The United States Constitution pursuant to the Fifth Amendment protects individuals from self-incrimination and thus law enforcement officers are required to give Miranda warnings when an individual is in police custody and subject to interrogation. Miranda v. Arizona, 384 U.S. 486 (1966). Custody for the purpose of triggering Miranda includes “custodial interrogation” which the Supreme Court has defined as “questioning initiated by law enforcement officers after a person has been taken into custody or otherwise deprived of his freedom of action in any significant way.” Id. at 444. This includes either an arrest or “a restraint on freedom of movement associated with formal arrest” which is decided by objectively evaluating the totality of the circumstances. State v. Buchanan, 353 N.C. 332 (2001). Circumstances which tend to objectively show that someone is in custody includes a police officer standing guard a door, a locked door or being in handcuffs. Id. at 399. Interrogation for the purpose of Miranda may be “express questioning” or its functional equivalent. Rhode Island v. Innis, 446 U.S. 291 (1980). This includes words or conduct that is “reasonably likely to elicit an incrimination response.” Id.

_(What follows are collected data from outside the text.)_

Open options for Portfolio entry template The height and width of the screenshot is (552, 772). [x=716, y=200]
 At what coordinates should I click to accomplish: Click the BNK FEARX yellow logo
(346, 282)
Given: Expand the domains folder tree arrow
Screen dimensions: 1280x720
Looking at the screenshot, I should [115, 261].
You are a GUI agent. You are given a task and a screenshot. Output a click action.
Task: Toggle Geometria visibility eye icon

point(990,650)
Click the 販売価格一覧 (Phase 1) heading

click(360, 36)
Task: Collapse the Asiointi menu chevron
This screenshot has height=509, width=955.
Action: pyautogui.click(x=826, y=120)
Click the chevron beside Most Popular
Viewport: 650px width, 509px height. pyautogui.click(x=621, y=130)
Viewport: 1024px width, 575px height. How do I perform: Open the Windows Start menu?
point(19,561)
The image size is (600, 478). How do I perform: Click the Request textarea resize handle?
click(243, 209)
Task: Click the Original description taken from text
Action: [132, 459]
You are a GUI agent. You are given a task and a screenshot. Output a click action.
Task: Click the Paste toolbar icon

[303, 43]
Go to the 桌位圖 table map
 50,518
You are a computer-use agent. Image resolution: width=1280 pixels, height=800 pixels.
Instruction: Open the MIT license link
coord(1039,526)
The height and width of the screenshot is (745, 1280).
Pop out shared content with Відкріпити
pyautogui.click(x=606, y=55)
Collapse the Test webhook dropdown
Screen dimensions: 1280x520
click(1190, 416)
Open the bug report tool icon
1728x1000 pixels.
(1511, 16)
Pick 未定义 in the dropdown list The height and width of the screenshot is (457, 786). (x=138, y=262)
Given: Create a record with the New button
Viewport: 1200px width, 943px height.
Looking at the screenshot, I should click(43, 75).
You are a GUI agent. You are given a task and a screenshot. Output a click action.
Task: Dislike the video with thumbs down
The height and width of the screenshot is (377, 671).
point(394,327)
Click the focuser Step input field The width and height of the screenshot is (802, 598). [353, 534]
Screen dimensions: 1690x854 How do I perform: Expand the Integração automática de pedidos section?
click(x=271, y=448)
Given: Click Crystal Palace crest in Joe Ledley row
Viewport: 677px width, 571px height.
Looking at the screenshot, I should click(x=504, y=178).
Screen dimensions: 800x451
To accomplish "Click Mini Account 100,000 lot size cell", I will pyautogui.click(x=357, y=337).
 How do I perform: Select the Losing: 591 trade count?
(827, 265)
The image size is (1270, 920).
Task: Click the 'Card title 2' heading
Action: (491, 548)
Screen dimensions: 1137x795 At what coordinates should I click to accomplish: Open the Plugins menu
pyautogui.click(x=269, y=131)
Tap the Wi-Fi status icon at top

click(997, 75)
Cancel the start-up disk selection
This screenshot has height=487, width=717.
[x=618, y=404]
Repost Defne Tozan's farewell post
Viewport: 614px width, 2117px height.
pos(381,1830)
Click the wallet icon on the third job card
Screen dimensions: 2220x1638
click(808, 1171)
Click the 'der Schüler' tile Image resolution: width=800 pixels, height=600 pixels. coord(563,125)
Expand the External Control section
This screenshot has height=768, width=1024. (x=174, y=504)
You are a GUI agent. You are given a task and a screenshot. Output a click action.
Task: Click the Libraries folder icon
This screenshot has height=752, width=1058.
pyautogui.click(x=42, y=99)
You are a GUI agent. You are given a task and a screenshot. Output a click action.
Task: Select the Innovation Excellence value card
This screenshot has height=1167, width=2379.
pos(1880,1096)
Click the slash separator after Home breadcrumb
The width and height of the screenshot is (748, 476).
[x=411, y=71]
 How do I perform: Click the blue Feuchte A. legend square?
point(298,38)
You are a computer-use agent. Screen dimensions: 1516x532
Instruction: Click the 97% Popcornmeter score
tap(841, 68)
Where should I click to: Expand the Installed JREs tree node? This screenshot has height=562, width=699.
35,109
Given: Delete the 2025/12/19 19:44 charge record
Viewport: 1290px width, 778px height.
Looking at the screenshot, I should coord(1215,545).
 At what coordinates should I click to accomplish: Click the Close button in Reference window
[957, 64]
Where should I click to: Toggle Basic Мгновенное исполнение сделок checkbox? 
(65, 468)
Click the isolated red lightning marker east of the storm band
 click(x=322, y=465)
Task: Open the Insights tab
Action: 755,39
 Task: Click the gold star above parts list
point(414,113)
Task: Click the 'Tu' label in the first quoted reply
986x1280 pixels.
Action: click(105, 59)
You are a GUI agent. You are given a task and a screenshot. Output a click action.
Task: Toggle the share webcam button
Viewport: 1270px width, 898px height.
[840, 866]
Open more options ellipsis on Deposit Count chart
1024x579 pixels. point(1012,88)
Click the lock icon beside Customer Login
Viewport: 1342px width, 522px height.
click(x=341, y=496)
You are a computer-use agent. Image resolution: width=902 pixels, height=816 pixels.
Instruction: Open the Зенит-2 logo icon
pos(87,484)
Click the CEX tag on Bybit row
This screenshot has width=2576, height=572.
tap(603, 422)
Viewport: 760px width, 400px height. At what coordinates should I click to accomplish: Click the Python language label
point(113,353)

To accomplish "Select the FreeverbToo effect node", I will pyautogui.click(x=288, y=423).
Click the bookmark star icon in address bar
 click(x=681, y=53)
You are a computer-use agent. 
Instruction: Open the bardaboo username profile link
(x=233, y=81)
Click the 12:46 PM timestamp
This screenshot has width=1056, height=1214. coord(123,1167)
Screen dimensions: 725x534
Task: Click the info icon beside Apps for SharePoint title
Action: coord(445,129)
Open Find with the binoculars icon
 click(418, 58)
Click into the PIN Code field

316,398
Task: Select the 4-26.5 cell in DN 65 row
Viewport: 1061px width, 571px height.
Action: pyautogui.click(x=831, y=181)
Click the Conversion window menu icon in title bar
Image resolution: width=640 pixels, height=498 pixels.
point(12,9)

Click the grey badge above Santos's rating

In Buchanan, the North Carolina Supreme Court found that the Defendant was subject to custodial interrogation because despite the fact the Defendant was not placed in handcuffs, was told he was not under arrest because officers would not have allowed the Defendant to leave. Buchanan, 353 N.C. at 342. The Defendant in that case was taken to the police station by a detective for questioning and despite the fact that the detective told the Defendant he was not under arrest and free to leave, the Defendant could still be considered to be subject to custodial interrogation because when evaluating the situation under the totality of the circumstances the Defendant’s movement was restrained in such a manner that it could be the equivalent of formal arrest. Id.
In short, just because an officer tells someone they are not under arrest that does not mean that an officer is not required to give Miranda warnings. As long as someone is subject to custodial interrogation the police are required to give Miranda warnings before asking questions.